Strings as immutable sequences
A string is an ordered sequence of characters. That means indexing, slicing, len(), iteration, and membership all work with strings.
word = 'python'
print(word[0]) # p
print(word[-1]) # n
print(word[1:4]) # yth
print('th' in word) # True
The same slice stop-exclusion rule applies: word[1:4] includes indexes 1, 2, and 3, but excludes index 4. Strings differ from lists because strings are immutable. You cannot replace a character in place.
word = 'python'
word[0] = 'P' # TypeError
To change text, build a new string and assign the name to that result.
word = 'python'
word = 'P' + word[1:]
print(word) # Python
String methods return new values
String methods do not mutate the original string. Methods such as lower(), upper(), strip(), replace(), and split() return new values.
| Method | Return value idea | Original string changed? |
|---|---|---|
lower() | New lowercase string | No |
strip() | New string without surrounding whitespace | No |
replace(old, new) | New string with replacements | No |
split(sep) | New list of pieces | No |
join(parts) | New combined string | No |
text = ' Exam '
clean = text.strip()
print(text) # original still has spaces
print(clean) # Exam
This contrasts with list methods such as append() and sort(), which mutate and return None.
Sets and uniqueness
A set is a mutable collection of unique hashable elements. It is useful when duplicates should disappear or when membership is the main operation.

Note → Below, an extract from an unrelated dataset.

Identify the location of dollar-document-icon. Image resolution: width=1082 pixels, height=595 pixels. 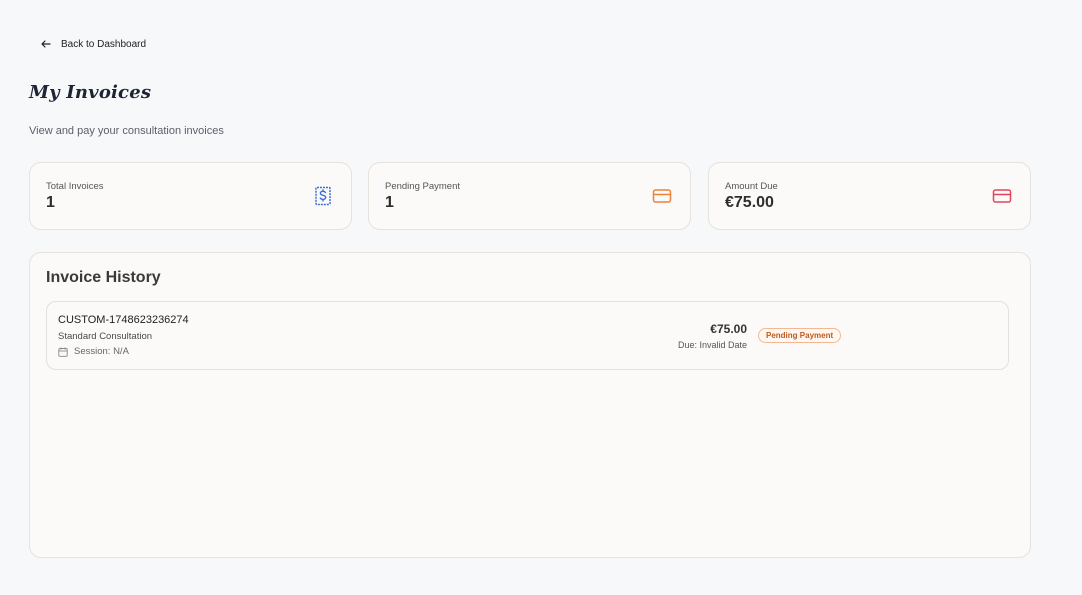
(323, 196).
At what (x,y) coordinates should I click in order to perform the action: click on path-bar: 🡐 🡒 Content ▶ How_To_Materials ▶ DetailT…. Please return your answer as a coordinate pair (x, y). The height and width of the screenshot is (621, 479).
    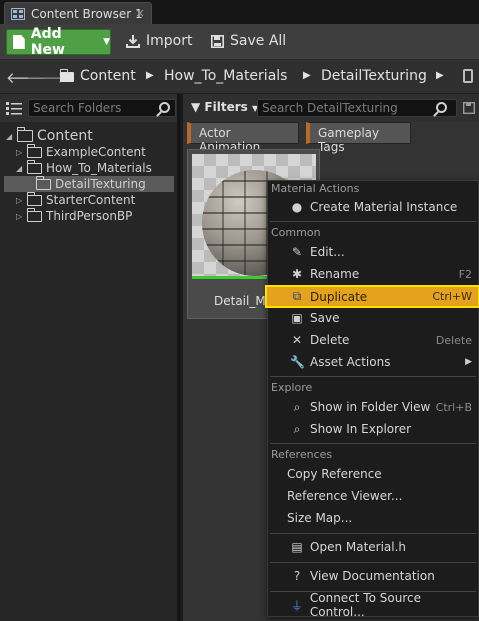
    Looking at the image, I should click on (240, 77).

seen = {'p', 'c', 'e', 'p'}
print(seen) # contains p, c, and e once each
print('p' in seen) # True
The printed order of a set is not a reliable exam-tracing target. Treat sets as unordered for PCEP purposes. Sets do not support indexing or slicing because there is no stable position to ask for.
letters = {'a', 'b'}
letters[0] # TypeError
Set elements must be hashable. Strings, numbers, booleans, and tuples of hashable elements can be set elements. Lists cannot.
Set operations
PCEP may expect basic set operation vocabulary.

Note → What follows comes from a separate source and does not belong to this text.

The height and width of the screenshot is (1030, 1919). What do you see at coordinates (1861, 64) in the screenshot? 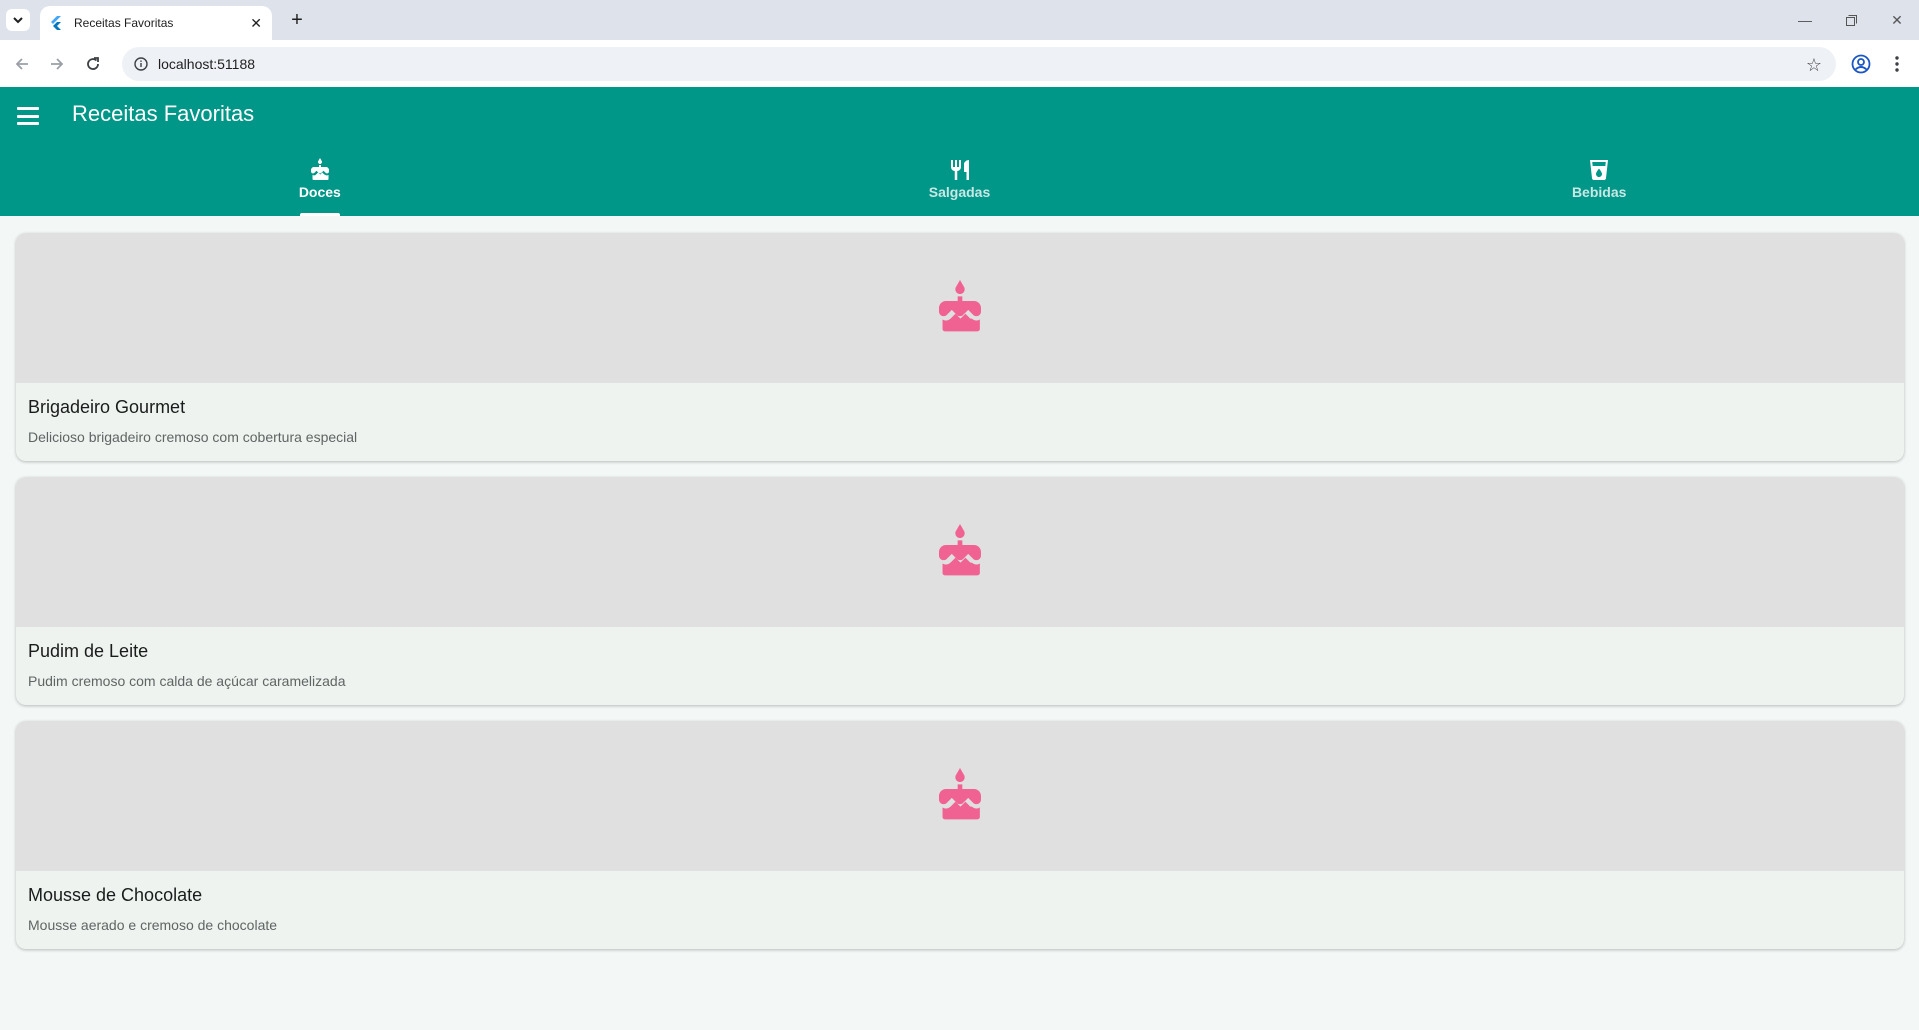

| Operation | Operator | Meaning |
|---|---|---|
| Union | ` | ` |
| Intersection | & | Values in both sets |
| Difference | - | Values in left set but not right set |
| Symmetric difference | ^ | Values in exactly one set |
Sets also have mutating methods such as add(), remove(), discard(), and clear(). add() changes the set and returns None. Adding an element already in the set does not create a duplicate and does not raise an error.
Choosing the right collection
Use the collection type that matches the job:
- Use a list when order matters and the data will change.
- Use a tuple for a fixed-size record or multiple return values.
- Use a dictionary when each value should be found by a meaningful key.
- Use a string for text, remembering that text changes create new strings.
- Use a set when uniqueness and membership checks matter more than order.
For exam snippets, ask three quick questions: does position matter, can it mutate, and must values be unique? Those answers usually identify the correct collection and predict the behavior of the code.
What happens when this code runs? s = 'cat'; s[0] = 'b'
What does set([1, 1, 2, 2, 3]) contain?
Which collection is the best fit for fast membership checks where duplicates should be ignored?